Tuesday, May 20, 2008

Anatomy of a potential hamstring injury.


Recently I have had 3 of my athletes experience a dull aching pain in their upper hamstring (all 3 were on the right side).. The common link between the 3 were that they started increasing intensity and were starting track sessions. Intuition tells me that because they were all 3 experiencing the pain in their right hamstring that the stress of running on a track and running fast around the left hand turns is causing this. Duh.
The potential injury is caused (possibly) by inflammation of the ischial tuberosity (circled in the picture above). The what? The ischial tuberosity turns out to be a critical little place that can be a real pain in the ass.. it is the site of attachment of the sacrotuberous ligament; the site of origin of the inferior gemellus, quadratus femoris and the hamstring group- semitendinosus, semimembranosus, and long head of biceps femoris. Injure this site and you are actually affecting many different muscles and tendons.
There could be argument for strengthening exercises like walking lunges (one of the better hamstring exercises), straight leg dead lifts if you know how to do them correctly, hamstring curls, straight leg "paw back" or glute exercises that mimic your run form (use a cable or stretch cord attached to your ankle). Gentle stretching of the glutes and hamstrings could help keep the site more resilient but only stretch after the pain in 100% gone.
I suspect that the track and the added intensity is to blame- so step one is to eliminate the track and perform harder run sessions on a trail with few turns.

3 comments:

Matt said...

Tim,
I just want to see if I'm on the right track: my zone breakdown from the test a month or so ago goes:
Z1 - 125 to 141
Z2 - 142 to 159
Z3 - 160 to 169 and so on.

I think he told me and you seemed to agree that 150 is my Aet. Is that right?

Today I ran 6 miles pretty hilly, very comfortably. Of course my HR went up and down; I ended up avg. HR 152. Does that mean that this work-out is beyond my Aet and therefore too "hard"? According to my zones, it doesn't look bad, but I'm trying to remember where 150 came from. Perhaps I should finish with a longer flat section to bring these workouts to 150 or below.

thanks.

McDuff said...

Tim:

As an aging runner, I have been plagued lately with injury due to the repetitive nature of our sport.
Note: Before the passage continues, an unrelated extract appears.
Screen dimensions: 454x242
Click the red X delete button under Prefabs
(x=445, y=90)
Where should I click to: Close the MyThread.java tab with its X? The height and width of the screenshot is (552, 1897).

Particularly my knees, hamstring, and hips.

A simple adjustment to the track repeats, that the group I train with has found effective, is to reverse our direction occasionally to go clockwise even though years of track running has made counter-clockwise feel intuitive.

But as you suggest, my best solution has been to train more exclusively on trails.

Lucho said...

McDuff- If you have access to a gym then you may want to try an elliptical trainer.. they are brilliant! I find that as a cross training exercise it stimulates running fitness extremely effectively.. maybe better than a treadmill. You will get a huge boost in hamstring strength and hip strength. Maybe then sit in the dry sauna for 20:00 and do some gentle massage for your troubled muscles and stretch very gently..
I love the track and I enjoy running on it but I do limit my time there and try to stick to less technical trails for health reasons.